I could try working on it too. Have something in mind but not sure if it'll improve the performance much as expected.

ashwinvaswani commented 4 years ago

@samruddhibothara Can you share what you have in mind? If feasible, We can surely give it a try

samruddhibothara commented 4 years ago

Since the player is likely to be in frame for most of the time, we could run the detect_player_image every few frames (3 or something depending on the video fps and required accuracy), and in between those frames the location of the player would be the weighted mean (weight depending on how many frames we're skipping) of the coordinates of previous detection and Current detection. Boxes from those coordinates and the corresponding frame from the original video can be used to create the output video frames (for frames where we're not detecting)

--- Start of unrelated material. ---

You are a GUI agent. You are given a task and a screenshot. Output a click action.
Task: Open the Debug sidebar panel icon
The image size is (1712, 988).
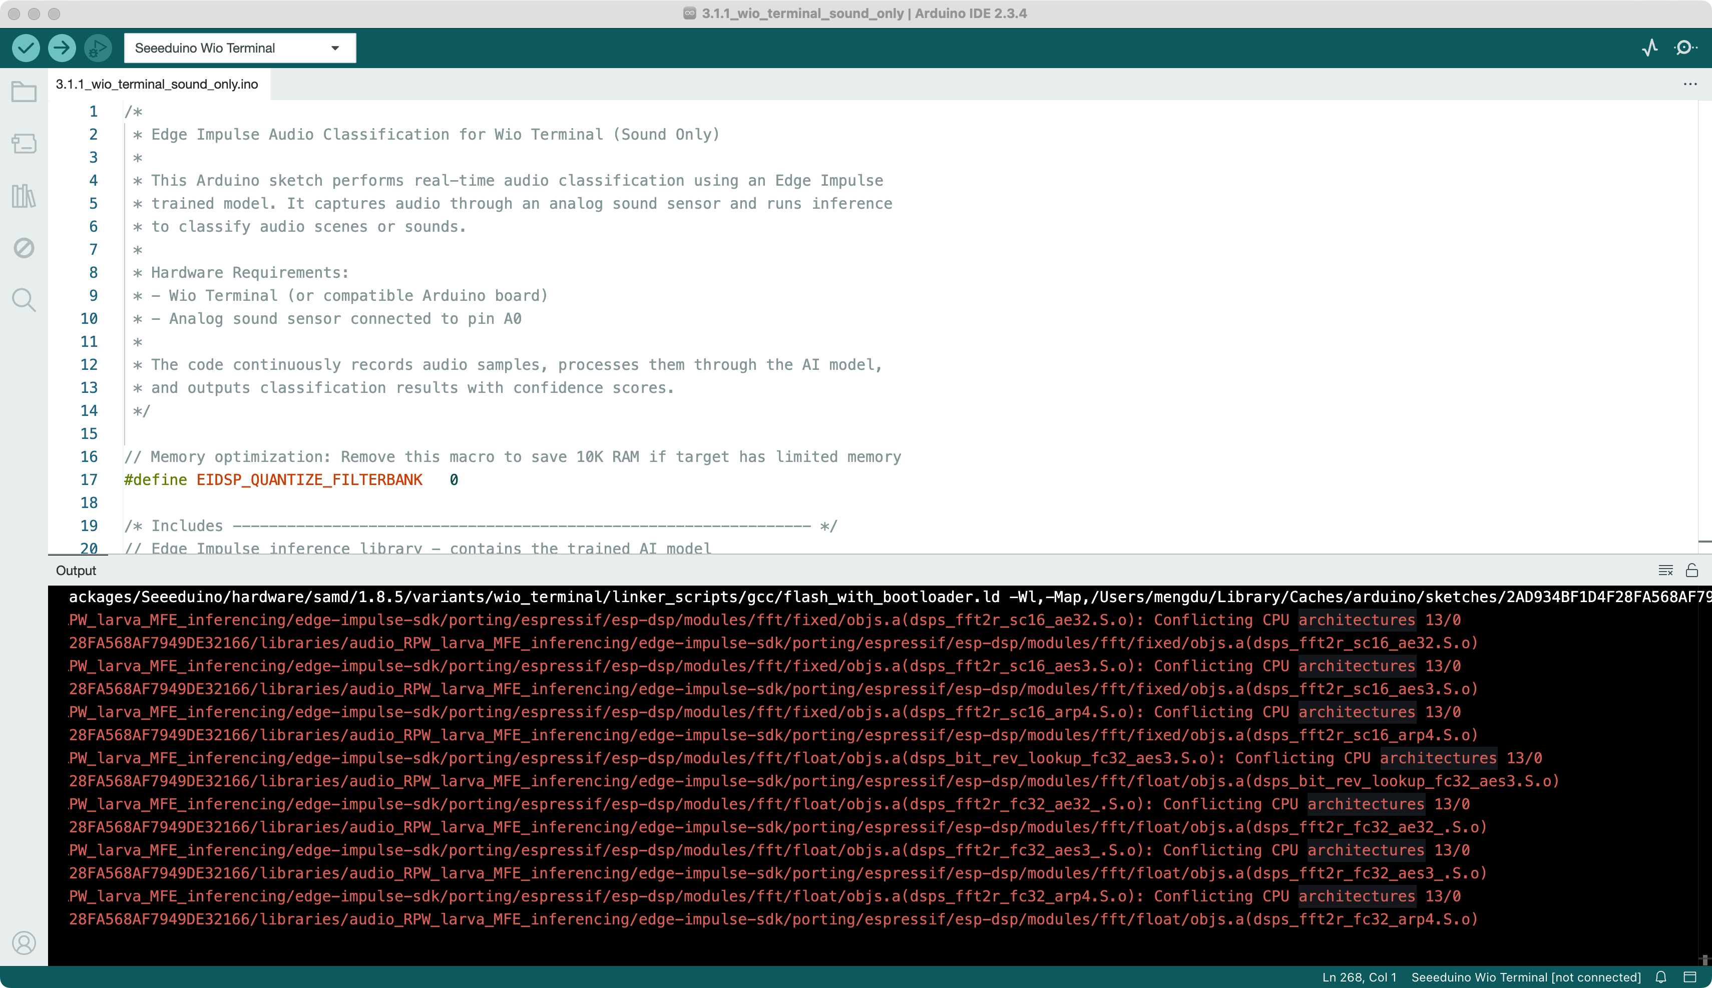point(24,248)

ashwinvaswani commented 4 years ago

@samruddhibothara That sounds great. I'm assigning it to you. Kindly try this out and check on skip sizes (how many frames you skip) vs inference time for both yolov3 and tiny yolo for each video(video.mp4 and video2.mp4). We can also use the weighted means idea for solving the low performance issue(only one player being detected for some frames) in tiny-yolo which would make it more robust. Great suggestion!

jaygala commented 4 years ago

@samruddhibothara This is a very good idea. It'll surely help with the total time taken for detection. And as @ashwinvaswani said, it can solve the problem we face in tiny yolo. I'd be happy to help you with this.